Work instructions:
1. Write out the part of the prep_data2plot code between "aou_in_water_mass = zaou.where(zcond, np.nan)" and "water mass distribution')", inclusive.
2. In the prep_data2plot code, why are the AOU, age, and volume arrays each passed through `.where(zcond, np.nan)`? Answer in one to three sentences.

Text provided:
-------------------------

Define function prep_data2plot

In [9]:
%%time
%%memit -c
print(datetime.datetime.now())
print('# Scatter plot ∆AOU vs ∆age and linear regression')
print('## Define function prep_data2plot')

def prep_data2plot(zaou, zage, zcond, zvolume, zomask, zcoloring_dict={}): 

    print('> prep_data2plot...')
    zdata2plot = {}

    #_________________
    # Select water mass   
    print('>> Select water mass...')    
    aou_in_water_mass = zaou.where(zcond, np.nan)
    age_in_water_mass = zage.where(zcond, np.nan)
    volume_in_water_mass = zvolume.where(zcond, np.nan)
    
    #_________________
    # Compute volume and number of cell
    print('>> Compute volume and number of cell')
    zdata2plot['volume'] = volume_in_water_mass.sum().values
    zdata2plot['cells'] = zcond.sum().values

    #_________________
    # Compute maps of water mass distribution
    print('>> Compute water mass distribution')

    zdata2plot['water mass distribution'] = {}

    zw = (xr.where(zcond, 1, 0)).where(zomask.values)    
    zvertical = compute_vertical_average(zw)
    zdata2plot['water mass distribution']['vertical average'] = {
        'xxx': zvertical.longitude.values, 
        'yyy': zvertical.latitude.values, 
        'ccc': zvertical.values
    }
    zzonal = zonal_avg(zw, zvolume)

-------------------------

Stored items
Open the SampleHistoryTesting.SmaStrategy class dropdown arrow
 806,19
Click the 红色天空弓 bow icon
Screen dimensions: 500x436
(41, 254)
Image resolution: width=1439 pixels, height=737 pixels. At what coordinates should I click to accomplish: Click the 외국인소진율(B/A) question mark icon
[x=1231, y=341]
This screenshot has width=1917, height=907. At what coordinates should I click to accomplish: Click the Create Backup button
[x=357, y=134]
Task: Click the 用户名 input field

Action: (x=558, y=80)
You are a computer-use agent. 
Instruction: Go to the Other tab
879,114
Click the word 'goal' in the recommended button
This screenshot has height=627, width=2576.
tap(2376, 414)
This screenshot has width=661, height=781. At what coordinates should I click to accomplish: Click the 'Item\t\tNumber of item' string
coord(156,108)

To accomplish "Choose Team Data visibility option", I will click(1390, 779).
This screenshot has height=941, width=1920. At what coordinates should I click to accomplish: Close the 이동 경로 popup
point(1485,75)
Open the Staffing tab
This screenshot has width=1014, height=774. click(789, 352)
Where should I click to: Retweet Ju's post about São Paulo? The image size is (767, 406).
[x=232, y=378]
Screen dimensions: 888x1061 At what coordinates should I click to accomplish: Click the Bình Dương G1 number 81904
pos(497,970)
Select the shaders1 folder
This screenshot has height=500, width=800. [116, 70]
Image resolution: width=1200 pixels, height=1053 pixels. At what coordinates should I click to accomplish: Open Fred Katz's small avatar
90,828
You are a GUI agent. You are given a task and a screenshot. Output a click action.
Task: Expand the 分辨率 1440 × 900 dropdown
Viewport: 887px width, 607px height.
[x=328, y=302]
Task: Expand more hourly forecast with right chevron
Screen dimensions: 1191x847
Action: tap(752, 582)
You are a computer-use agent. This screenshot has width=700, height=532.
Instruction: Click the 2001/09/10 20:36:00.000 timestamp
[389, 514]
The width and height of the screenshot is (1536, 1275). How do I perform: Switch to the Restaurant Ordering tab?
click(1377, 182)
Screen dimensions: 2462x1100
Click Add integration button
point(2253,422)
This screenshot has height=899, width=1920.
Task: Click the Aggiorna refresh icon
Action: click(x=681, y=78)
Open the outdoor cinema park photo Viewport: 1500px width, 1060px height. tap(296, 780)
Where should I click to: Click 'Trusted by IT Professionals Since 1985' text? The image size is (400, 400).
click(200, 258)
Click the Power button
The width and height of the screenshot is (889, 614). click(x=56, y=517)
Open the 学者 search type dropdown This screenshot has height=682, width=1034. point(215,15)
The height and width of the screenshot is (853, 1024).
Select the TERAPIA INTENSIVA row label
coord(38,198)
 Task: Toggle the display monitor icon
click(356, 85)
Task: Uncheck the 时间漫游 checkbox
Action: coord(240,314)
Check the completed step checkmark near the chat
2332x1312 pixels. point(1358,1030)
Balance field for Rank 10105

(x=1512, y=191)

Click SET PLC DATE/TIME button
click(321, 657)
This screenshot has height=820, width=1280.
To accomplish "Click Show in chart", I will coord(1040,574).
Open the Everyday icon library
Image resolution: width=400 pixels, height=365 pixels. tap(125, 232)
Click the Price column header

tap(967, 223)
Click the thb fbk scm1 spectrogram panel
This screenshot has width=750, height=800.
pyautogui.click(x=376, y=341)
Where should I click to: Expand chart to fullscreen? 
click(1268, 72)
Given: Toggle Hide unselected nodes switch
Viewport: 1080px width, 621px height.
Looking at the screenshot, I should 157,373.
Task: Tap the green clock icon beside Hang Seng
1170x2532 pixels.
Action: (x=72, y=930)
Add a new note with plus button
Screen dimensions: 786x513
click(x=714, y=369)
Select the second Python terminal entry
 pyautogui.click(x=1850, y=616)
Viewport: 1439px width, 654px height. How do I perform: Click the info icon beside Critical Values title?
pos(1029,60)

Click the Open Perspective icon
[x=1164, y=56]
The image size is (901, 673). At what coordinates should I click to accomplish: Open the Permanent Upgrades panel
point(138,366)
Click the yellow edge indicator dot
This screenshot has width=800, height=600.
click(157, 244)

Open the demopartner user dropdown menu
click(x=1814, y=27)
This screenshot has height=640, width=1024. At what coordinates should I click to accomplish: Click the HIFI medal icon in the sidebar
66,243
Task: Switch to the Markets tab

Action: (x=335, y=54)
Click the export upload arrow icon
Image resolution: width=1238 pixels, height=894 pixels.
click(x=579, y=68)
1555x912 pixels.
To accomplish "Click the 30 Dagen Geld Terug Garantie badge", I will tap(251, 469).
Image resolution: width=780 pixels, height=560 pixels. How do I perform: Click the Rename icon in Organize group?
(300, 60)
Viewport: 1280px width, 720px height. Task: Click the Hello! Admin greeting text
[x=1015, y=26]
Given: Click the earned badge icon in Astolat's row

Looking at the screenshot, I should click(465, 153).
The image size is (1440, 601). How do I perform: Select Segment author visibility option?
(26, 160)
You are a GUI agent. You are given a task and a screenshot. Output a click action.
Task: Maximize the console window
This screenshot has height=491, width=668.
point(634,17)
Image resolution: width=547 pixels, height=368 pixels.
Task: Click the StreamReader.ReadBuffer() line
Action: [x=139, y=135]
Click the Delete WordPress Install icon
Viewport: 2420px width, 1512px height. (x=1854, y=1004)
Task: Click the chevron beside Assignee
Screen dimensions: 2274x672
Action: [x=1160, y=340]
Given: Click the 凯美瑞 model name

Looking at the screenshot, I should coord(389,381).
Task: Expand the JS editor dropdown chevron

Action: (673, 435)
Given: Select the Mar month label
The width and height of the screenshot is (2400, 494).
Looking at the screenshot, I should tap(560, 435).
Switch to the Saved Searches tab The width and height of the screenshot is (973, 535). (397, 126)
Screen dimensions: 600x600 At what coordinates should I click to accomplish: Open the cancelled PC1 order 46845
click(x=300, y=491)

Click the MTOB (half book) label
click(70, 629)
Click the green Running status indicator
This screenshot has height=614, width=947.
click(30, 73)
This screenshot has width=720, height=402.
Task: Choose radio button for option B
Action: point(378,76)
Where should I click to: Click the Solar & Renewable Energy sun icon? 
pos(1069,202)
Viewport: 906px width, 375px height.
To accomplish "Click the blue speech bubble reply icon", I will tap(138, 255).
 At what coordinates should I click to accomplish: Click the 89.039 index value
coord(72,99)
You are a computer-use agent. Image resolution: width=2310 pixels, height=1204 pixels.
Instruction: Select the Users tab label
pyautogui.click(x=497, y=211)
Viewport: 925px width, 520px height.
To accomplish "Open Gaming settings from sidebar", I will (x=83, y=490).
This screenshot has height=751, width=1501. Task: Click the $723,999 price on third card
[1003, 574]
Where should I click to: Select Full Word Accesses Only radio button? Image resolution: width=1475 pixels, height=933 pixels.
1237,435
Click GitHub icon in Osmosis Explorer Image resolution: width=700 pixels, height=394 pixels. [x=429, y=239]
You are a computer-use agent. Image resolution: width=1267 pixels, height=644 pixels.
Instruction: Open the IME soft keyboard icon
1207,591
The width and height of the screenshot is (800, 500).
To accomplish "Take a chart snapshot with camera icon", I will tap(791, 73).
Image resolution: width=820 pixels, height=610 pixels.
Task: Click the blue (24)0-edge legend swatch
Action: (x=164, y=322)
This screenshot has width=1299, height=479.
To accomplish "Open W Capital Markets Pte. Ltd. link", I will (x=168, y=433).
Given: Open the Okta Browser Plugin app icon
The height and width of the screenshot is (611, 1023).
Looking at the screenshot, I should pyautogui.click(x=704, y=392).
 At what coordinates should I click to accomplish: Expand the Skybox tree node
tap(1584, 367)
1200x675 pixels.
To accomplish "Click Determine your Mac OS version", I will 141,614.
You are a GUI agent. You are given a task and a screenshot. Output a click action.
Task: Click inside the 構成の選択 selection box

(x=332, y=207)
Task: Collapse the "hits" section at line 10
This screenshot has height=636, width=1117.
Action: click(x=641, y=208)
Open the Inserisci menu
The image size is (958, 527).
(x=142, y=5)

-------------------------

Answers by task:
1.
aou_in_water_mass = zaou.where(zcond, np.nan)
    age_in_water_mass = zage.where(zcond, np.nan)
    volume_in_water_mass = zvolume.where(zcond, np.nan)
    
    #_________________
    # Compute volume and number of cell
    print('>> Compute volume and number of cell')
    zdata2plot['volume'] = volume_in_water_mass.sum().values
    zdata2plot['cells'] = zcond.sum().values

    #_________________
    # Compute maps of water mass distribution
    print('>> Compute water mass distribution')

2. The comment above those lines labels this step "Select water mass." Each array keeps its values only where the condition `zcond` holds and gets NaN elsewhere, so only the chosen water mass remains for the later computations.